BEGIN Records supplied
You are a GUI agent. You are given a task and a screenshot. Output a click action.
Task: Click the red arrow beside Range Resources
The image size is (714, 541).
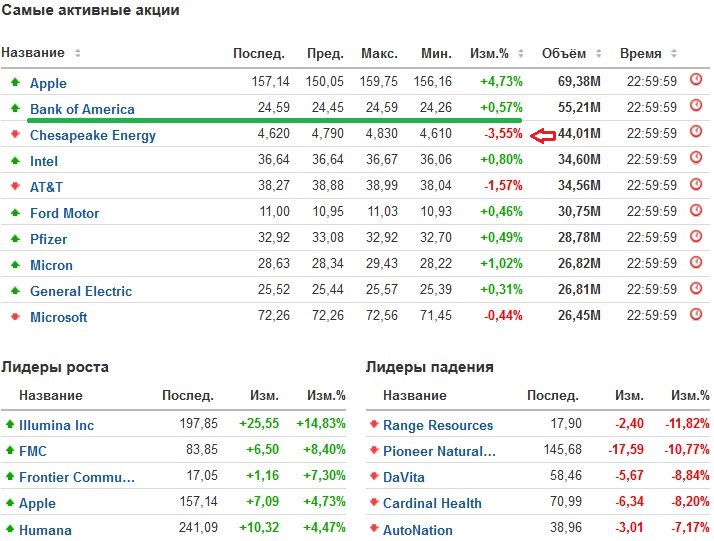pyautogui.click(x=374, y=424)
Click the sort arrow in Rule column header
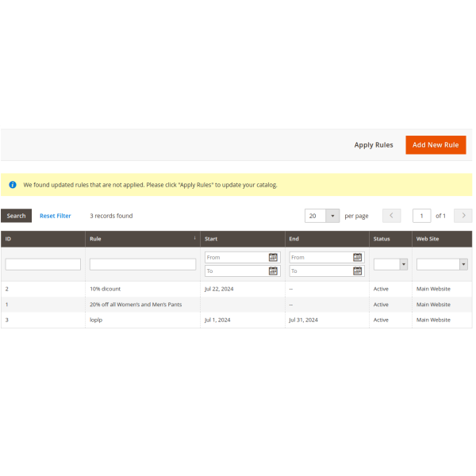 pyautogui.click(x=194, y=238)
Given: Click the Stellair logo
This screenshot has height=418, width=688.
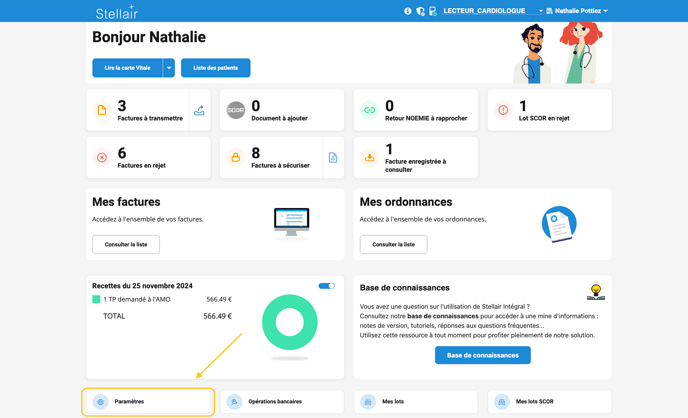Looking at the screenshot, I should (116, 12).
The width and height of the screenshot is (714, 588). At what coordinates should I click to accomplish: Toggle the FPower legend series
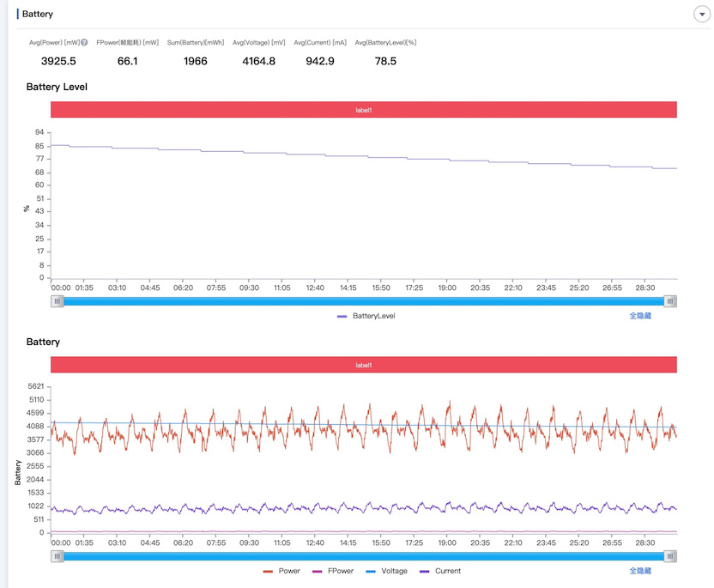coord(333,571)
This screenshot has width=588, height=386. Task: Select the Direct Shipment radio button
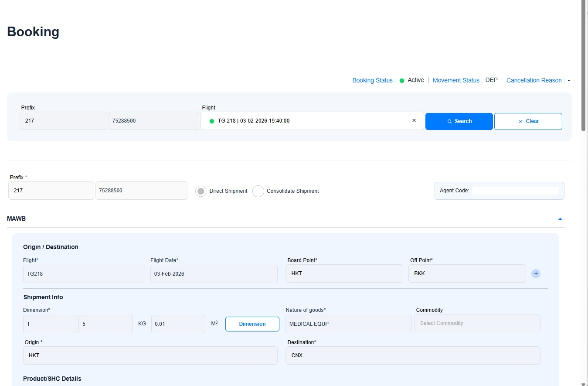(x=201, y=191)
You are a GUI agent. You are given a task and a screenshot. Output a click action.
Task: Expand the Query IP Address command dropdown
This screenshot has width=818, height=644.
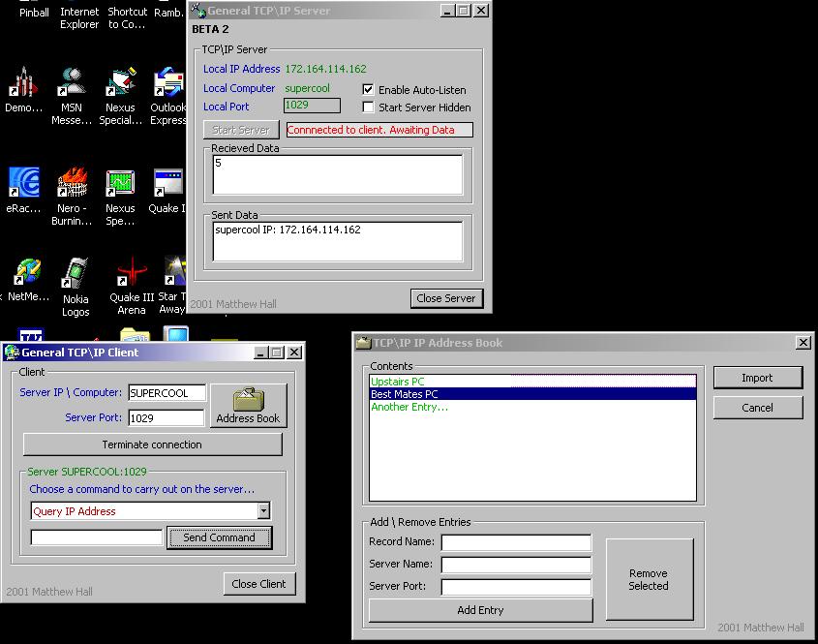coord(263,511)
END Records supplied
### Directions for this task
Pictures stay out of this copy; write out the entries above exactly.

### Reply
You are a GUI agent. You are given a task and a screenshot. Output a click action.
Task: Click the red arrow beside Range Resources
The image size is (714, 541).
pyautogui.click(x=374, y=424)
Click the sort arrow in Rule column header
 pyautogui.click(x=194, y=238)
Given: Click the Stellair logo
This screenshot has height=418, width=688.
Looking at the screenshot, I should (116, 12).
The width and height of the screenshot is (714, 588). At what coordinates should I click to accomplish: Toggle the FPower legend series
coord(333,571)
This screenshot has width=588, height=386. Task: Select the Direct Shipment radio button
(x=201, y=191)
You are a GUI agent. You are given a task and a screenshot. Output a click action.
Task: Expand the Query IP Address command dropdown
This screenshot has width=818, height=644.
coord(263,511)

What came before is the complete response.